● Task instructions:
Filter the listing below down to the lines containing the word "button".

● Input:
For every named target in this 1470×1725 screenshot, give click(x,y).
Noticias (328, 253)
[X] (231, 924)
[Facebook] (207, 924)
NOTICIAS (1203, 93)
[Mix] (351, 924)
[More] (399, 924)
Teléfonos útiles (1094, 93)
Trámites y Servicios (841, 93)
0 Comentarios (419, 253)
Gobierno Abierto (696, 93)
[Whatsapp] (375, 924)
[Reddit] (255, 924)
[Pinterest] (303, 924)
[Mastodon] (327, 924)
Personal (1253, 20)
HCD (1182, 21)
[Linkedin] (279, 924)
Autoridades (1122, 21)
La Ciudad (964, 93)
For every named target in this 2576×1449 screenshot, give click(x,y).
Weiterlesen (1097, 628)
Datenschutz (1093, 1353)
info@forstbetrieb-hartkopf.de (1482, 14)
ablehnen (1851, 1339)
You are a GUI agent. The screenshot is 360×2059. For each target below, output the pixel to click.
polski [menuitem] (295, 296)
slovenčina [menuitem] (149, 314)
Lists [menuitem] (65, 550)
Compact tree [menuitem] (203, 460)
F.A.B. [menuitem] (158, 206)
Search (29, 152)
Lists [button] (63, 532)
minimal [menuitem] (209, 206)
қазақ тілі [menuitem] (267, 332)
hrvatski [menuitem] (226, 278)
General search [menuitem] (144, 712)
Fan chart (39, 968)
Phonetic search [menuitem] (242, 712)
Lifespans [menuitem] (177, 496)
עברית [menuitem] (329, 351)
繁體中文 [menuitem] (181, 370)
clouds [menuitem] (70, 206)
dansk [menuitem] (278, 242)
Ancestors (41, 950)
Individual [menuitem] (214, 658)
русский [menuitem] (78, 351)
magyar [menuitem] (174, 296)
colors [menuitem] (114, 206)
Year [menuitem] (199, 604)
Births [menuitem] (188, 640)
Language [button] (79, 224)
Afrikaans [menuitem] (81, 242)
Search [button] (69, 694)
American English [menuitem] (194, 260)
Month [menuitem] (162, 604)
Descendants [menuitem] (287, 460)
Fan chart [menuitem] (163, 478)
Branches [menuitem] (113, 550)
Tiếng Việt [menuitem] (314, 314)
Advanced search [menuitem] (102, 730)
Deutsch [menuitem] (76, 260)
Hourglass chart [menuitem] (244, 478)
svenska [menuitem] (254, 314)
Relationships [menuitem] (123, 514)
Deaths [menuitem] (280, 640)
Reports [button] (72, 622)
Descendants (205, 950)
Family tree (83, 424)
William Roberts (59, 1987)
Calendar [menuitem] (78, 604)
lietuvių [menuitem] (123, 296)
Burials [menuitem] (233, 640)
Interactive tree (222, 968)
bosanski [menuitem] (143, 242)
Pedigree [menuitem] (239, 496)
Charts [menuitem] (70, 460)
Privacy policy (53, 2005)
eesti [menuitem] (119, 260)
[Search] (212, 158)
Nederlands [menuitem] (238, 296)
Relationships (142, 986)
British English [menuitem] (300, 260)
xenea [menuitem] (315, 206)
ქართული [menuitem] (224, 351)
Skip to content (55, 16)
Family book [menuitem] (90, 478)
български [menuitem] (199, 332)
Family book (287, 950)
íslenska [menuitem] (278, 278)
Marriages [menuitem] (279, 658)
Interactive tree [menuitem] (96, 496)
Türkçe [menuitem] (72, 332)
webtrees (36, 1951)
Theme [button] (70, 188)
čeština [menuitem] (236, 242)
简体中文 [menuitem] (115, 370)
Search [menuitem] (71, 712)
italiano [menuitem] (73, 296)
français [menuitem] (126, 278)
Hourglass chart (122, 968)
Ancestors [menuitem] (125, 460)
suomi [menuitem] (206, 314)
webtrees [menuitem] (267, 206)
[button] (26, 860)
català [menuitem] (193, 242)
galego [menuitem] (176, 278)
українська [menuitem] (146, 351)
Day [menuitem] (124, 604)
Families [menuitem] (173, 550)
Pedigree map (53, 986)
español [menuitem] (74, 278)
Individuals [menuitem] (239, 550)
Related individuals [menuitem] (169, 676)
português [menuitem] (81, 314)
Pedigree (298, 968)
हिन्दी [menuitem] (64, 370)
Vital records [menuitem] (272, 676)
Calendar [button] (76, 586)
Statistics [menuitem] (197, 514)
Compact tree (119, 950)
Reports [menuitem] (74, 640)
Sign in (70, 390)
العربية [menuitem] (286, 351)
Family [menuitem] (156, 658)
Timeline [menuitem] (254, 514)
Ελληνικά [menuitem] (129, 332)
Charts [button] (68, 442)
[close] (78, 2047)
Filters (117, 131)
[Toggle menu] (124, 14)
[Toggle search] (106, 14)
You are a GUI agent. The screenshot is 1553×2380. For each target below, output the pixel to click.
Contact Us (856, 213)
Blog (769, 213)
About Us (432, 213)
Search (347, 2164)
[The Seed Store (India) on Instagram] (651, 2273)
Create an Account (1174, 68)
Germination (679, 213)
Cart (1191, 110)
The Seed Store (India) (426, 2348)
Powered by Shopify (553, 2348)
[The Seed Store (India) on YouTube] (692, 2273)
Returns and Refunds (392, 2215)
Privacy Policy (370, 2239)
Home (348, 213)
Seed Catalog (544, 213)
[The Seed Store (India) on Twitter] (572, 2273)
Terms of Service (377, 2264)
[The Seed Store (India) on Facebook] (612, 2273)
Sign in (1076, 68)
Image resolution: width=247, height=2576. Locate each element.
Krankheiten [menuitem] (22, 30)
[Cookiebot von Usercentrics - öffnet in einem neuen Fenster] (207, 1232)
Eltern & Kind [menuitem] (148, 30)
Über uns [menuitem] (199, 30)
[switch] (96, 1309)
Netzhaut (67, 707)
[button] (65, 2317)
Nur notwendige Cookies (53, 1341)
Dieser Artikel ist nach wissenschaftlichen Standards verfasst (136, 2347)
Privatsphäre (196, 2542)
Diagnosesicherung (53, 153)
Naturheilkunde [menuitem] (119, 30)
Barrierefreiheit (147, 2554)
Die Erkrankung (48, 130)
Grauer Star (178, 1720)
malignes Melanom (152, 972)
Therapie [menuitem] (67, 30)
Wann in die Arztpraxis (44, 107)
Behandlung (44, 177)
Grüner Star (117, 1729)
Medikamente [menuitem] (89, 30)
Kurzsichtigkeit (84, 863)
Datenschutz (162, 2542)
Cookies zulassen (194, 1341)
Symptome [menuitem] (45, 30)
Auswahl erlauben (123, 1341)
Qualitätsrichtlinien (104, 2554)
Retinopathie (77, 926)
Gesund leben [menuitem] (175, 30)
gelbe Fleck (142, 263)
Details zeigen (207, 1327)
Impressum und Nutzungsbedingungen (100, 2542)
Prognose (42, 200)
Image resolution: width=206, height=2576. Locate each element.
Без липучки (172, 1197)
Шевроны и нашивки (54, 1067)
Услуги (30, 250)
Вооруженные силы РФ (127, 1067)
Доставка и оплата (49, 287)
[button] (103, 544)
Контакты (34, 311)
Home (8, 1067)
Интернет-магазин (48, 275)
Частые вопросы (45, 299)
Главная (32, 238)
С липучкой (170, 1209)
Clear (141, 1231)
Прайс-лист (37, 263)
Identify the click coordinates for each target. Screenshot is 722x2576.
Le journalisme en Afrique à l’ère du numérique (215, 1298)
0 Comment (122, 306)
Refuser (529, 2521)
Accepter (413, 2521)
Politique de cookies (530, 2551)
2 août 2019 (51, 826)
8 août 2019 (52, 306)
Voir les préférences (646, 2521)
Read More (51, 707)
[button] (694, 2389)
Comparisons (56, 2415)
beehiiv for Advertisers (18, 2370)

● Completed task:
Lists [button] (63, 532)
Language [button] (79, 224)
Search [button] (69, 694)
Reports [button] (72, 622)
Theme [button] (70, 188)
[button] (26, 860)
Calendar [button] (76, 586)
Charts [button] (68, 442)
[button] (65, 2317)
[button] (103, 544)
[button] (694, 2389)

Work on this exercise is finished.